** Start **

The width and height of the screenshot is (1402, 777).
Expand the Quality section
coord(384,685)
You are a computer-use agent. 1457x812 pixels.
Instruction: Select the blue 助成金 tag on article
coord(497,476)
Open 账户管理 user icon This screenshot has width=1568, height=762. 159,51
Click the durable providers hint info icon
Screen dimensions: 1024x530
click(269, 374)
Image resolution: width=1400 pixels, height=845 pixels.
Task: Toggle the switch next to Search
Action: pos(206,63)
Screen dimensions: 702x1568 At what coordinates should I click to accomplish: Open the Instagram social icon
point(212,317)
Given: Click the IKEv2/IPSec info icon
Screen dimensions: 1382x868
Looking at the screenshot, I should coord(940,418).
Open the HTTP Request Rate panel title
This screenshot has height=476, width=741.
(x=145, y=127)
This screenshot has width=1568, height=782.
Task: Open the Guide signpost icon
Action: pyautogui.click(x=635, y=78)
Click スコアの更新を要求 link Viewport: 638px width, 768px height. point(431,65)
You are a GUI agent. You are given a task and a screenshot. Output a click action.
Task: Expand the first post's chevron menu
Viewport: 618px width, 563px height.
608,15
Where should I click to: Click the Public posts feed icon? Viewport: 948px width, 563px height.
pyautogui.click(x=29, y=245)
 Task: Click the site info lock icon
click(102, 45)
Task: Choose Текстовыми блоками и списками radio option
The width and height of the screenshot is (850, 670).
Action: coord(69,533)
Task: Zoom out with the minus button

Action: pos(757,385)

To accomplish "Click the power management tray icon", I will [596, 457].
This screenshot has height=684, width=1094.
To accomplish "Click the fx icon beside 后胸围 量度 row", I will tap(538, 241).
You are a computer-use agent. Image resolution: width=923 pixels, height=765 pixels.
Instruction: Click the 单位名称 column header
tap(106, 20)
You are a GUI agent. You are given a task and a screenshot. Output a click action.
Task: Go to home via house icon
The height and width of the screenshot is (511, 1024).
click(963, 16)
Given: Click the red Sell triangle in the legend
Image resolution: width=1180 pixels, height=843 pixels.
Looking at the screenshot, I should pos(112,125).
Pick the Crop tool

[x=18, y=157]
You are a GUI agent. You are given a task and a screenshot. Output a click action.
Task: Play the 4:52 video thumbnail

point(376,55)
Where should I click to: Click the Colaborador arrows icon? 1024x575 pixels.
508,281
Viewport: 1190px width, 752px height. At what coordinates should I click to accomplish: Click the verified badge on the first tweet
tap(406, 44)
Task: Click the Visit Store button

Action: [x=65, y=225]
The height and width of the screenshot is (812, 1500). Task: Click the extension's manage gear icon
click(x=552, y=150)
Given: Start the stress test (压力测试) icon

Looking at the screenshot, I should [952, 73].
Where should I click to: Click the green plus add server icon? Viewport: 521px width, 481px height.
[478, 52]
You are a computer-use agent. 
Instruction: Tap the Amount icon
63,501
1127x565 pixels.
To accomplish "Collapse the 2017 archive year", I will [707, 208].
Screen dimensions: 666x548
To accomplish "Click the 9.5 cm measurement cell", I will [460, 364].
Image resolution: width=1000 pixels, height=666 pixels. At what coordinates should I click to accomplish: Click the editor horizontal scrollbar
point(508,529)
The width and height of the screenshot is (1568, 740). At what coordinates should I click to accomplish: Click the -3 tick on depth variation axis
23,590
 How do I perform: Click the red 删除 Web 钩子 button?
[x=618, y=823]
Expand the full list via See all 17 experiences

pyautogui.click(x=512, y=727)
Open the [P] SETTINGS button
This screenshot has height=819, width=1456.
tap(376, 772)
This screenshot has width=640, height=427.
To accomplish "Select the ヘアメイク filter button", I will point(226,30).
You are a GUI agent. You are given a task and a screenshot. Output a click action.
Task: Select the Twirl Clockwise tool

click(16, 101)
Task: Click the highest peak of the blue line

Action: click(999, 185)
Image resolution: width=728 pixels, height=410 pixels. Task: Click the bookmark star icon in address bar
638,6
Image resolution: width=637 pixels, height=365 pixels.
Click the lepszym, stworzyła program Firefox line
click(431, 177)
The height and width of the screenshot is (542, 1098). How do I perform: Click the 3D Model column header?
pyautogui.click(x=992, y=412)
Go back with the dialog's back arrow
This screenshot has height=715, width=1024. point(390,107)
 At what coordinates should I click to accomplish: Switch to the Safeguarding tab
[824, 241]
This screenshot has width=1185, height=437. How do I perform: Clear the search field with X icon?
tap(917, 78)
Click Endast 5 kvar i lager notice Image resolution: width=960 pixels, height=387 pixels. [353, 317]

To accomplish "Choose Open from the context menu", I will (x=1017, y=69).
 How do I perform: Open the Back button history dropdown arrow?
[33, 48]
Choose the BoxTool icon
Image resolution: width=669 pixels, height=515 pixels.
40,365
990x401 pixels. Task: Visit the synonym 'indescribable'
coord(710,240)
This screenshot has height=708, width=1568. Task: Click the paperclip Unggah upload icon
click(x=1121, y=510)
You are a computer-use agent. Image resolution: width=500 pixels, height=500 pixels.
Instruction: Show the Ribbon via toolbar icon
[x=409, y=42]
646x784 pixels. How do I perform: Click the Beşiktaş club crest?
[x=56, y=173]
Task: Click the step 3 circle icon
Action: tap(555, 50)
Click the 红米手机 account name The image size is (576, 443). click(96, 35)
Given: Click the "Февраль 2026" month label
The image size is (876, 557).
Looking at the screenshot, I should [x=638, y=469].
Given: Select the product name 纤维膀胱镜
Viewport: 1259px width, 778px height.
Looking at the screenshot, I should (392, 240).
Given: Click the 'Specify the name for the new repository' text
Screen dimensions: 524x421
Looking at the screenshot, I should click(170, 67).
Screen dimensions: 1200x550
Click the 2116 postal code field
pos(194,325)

** End **

Rewrite the rows from the line containing "Open 账户管理 user" through the line containing "Action: coord(69,533)", swapping "Viewport" for "Screen size" and leaving everything else unchanged.

Open 账户管理 user icon This screenshot has width=1568, height=762. 159,51
Click the durable providers hint info icon
Screen dimensions: 1024x530
click(269, 374)
Image resolution: width=1400 pixels, height=845 pixels.
Task: Toggle the switch next to Search
Action: pos(206,63)
Screen dimensions: 702x1568 At what coordinates should I click to accomplish: Open the Instagram social icon
point(212,317)
Given: Click the IKEv2/IPSec info icon
Screen dimensions: 1382x868
Looking at the screenshot, I should coord(940,418).
Open the HTTP Request Rate panel title
This screenshot has height=476, width=741.
(x=145, y=127)
This screenshot has width=1568, height=782.
Task: Open the Guide signpost icon
Action: pyautogui.click(x=635, y=78)
Click スコアの更新を要求 link Screen size: 638px width, 768px height. point(431,65)
You are a GUI agent. You are given a task and a screenshot. Output a click action.
Task: Expand the first post's chevron menu
Screen size: 618px width, 563px height.
608,15
Where should I click to: Click the Public posts feed icon? Screen size: 948px width, 563px height.
pyautogui.click(x=29, y=245)
 Task: Click the site info lock icon
click(102, 45)
Task: Choose Текстовыми блоками и списками radio option
The width and height of the screenshot is (850, 670).
Action: coord(69,533)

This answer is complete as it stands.